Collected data
=== Section Start ===
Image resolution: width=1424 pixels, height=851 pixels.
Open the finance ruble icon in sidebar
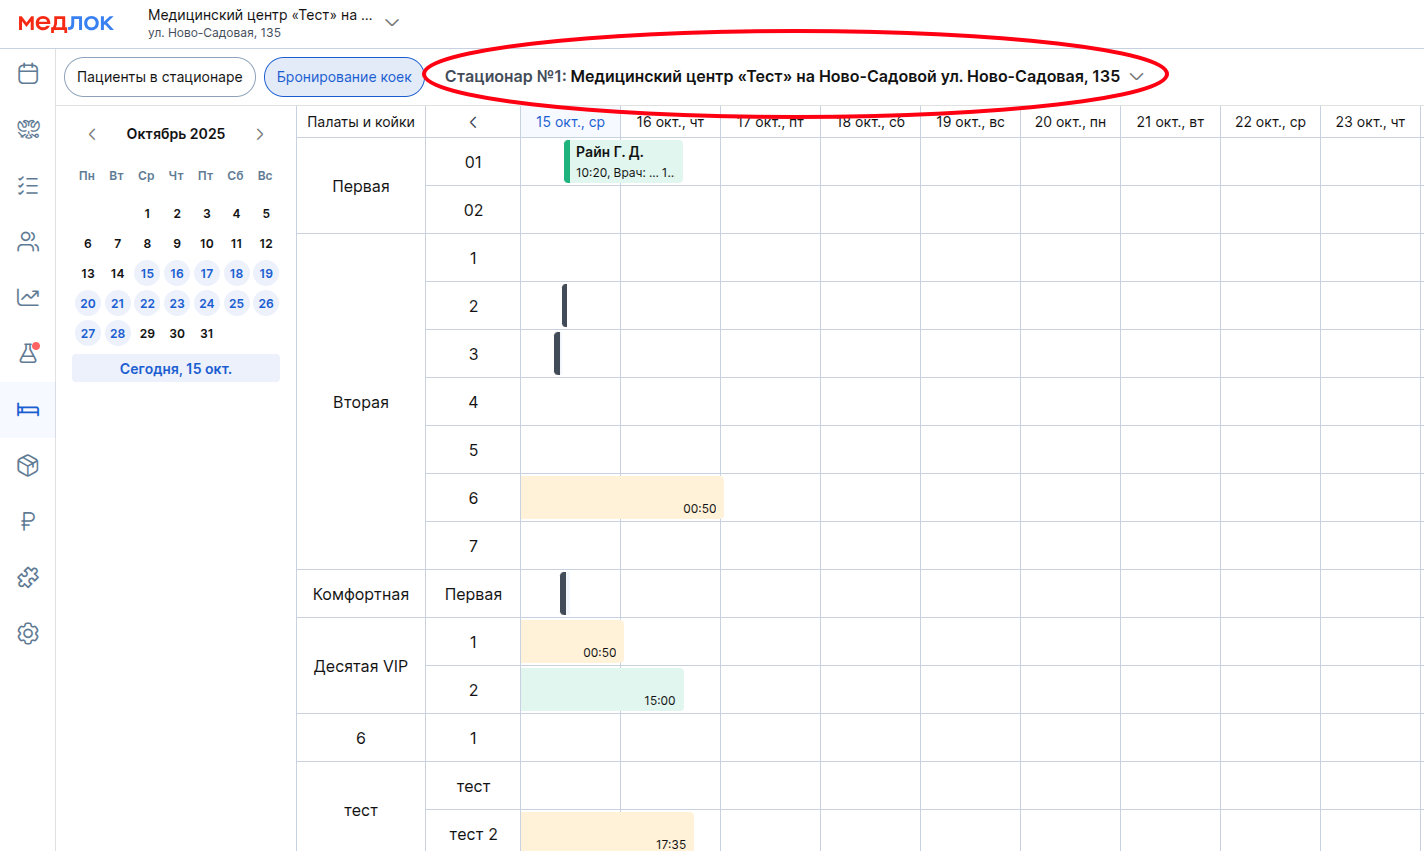(28, 521)
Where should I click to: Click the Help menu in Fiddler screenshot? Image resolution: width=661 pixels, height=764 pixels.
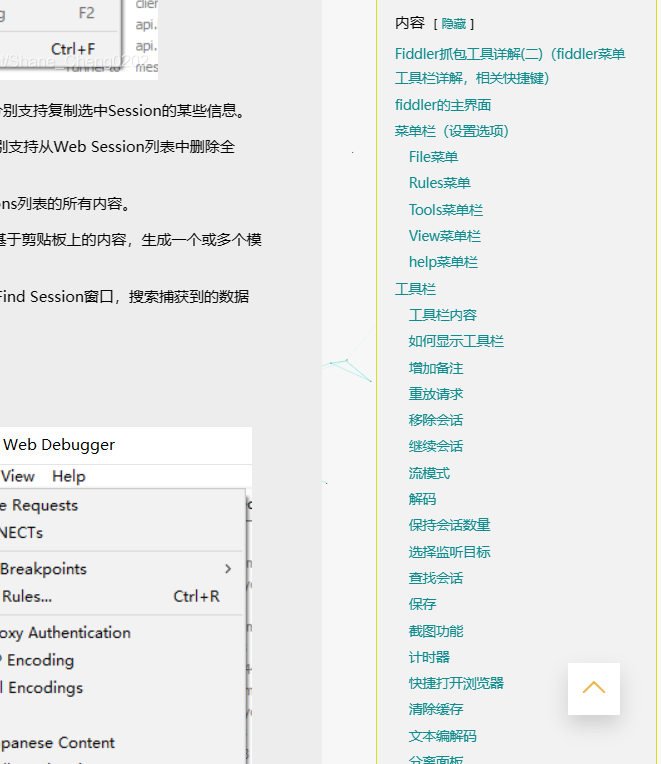coord(69,476)
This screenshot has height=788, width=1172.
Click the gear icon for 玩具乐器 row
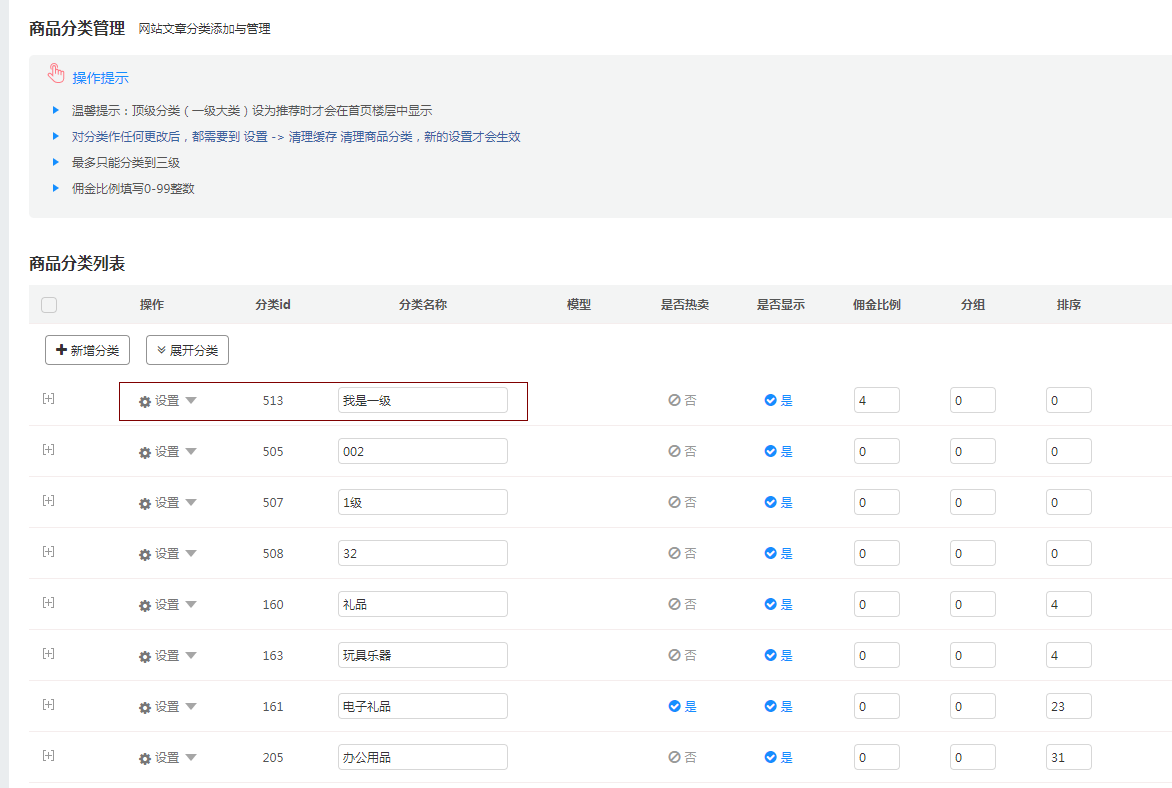[145, 656]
=== Section End ===
Exercise directions:
Leaving every image behind, repeat the data in full and exactly.

Result:
Image resolution: width=1424 pixels, height=851 pixels.
Open the finance ruble icon in sidebar
(28, 521)
Where should I click to: Click the Help menu in Fiddler screenshot? Image resolution: width=661 pixels, height=764 pixels.
coord(69,476)
This screenshot has height=788, width=1172.
Click the gear icon for 玩具乐器 row
[145, 656]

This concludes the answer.